Aim of the task ▸ Output the lines from the one holding "Instruction: Click the" to the end of the entries that follow, exactly and only those, minus any pictures.

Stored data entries
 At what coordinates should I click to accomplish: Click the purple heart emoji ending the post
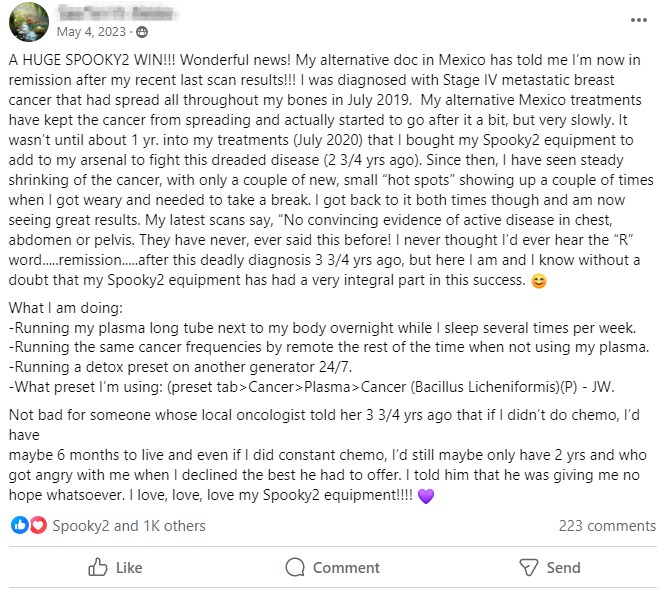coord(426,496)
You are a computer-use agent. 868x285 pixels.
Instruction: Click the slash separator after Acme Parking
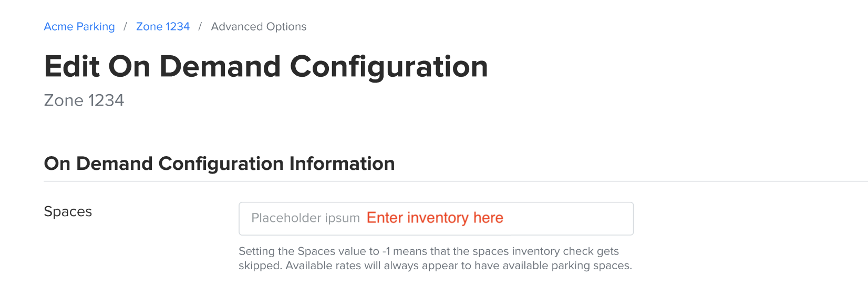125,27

Solution ▸
Instruction: Click the slash separator after Acme Parking
125,27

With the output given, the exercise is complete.